» **PENGGALAN DOKUMEN**:
────────────────────────────────────────
B. Wahyu: Cahaya yang Menuntun Akal
Wahyu adalah petunjuk langsung dari Allah yang menjadi cahaya bagi akal dan hati. (QS. Al-Ma’idah: 15–16)
يٰٓاَهْلَ الْكِتٰبِ قَدْ جَاۤءَكُمْ رَسُوْلُنَا يُبَيِّنُ لَكُمْ كَثِيْرًا مِّمَّا كُنْتُمْ تُخْفُوْنَ مِنَ الْكِتٰبِ وَيَعْفُوْا عَنْ كَثِيْرٍەۗ قَدْ جَاۤءَكُمْ مِّنَ اللّٰهِ نُوْرٌ وَّكِتٰبٌ مُّبِيْنٌۙ يَّهْدِيْ بِهِ اللّٰهُ مَنِ اتَّبَعَ رِضْوَانَهٗ سُبُلَ السَّلٰمِ وَيُخْرِجُهُمْ مِّنَ الظُّلُمٰتِ اِلَى النُّوْرِ بِاِذْنِهٖ وَيَهْدِيْهِمْ اِلٰى صِرَاطٍ مُّسْتَقِيْمٍ
“Wahai Ahlulkitab, sungguh rasul Kami telah datang kepadamu untuk menjelaskan banyak hal dari (isi) kitab suci yang kamu sembunyikan dan membiarkan (tidak menjelaskan) banyak hal (pula). Sungguh, telah datang kepadamu cahaya dari Allah dan kitab suci yang jelas. Cahaya dari Allah Swt. maksudnya adalah Nabi Muhammad saw., sedangkan kitab suci maksudnya adalah Al-Qur’an. Dengannya (kitab suci) Allah menunjukkan kepada orang yang mengikuti rida-Nya jalan-jalan keselamatan, mengeluarkannya dari berbagai kegelapan menuju cahaya dengan izin-Nya, dan menunjukkan kepadanya (satu) jalan yang lurus.”
────────────────────────────────────────
» **TUJUAN LATIHAN**:
Menurut penggalan dokumen tentang wahyu, siapa yang dimaksud dengan "cahaya dari Allah Swt."?

[Data penautan koordinat piksel]
────────────────────────────────────────
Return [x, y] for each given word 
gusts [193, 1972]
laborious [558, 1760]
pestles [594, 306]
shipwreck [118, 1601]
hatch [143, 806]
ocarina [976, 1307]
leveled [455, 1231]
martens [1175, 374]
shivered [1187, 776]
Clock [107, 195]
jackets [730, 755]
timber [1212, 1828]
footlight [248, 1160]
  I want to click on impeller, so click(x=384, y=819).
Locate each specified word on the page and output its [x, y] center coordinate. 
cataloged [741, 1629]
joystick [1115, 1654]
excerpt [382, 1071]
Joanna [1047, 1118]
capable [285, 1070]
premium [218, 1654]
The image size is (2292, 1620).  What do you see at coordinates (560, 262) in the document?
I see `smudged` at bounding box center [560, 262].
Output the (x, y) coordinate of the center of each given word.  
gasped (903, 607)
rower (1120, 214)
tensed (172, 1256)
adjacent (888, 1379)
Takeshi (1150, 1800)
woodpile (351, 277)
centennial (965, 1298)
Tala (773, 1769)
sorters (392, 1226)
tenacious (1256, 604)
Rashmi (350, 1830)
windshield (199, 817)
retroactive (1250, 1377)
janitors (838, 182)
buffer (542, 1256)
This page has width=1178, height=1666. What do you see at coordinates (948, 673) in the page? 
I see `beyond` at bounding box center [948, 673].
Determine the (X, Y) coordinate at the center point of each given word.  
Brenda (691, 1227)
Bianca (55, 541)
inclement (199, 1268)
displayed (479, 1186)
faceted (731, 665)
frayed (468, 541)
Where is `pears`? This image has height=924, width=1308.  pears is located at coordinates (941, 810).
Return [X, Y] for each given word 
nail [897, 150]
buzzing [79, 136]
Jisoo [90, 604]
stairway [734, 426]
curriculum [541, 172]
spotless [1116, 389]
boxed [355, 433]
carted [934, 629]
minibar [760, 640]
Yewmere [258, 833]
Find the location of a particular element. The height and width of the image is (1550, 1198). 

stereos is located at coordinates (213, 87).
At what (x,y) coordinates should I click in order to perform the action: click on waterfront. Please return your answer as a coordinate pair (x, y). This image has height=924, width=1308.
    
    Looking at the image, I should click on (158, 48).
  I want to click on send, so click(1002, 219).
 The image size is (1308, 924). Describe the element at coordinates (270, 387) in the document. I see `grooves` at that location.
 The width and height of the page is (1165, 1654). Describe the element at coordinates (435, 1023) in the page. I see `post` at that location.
────────────────────────────────────────
» **BAGIAN JAWABAN**:
Nabi Muhammad saw.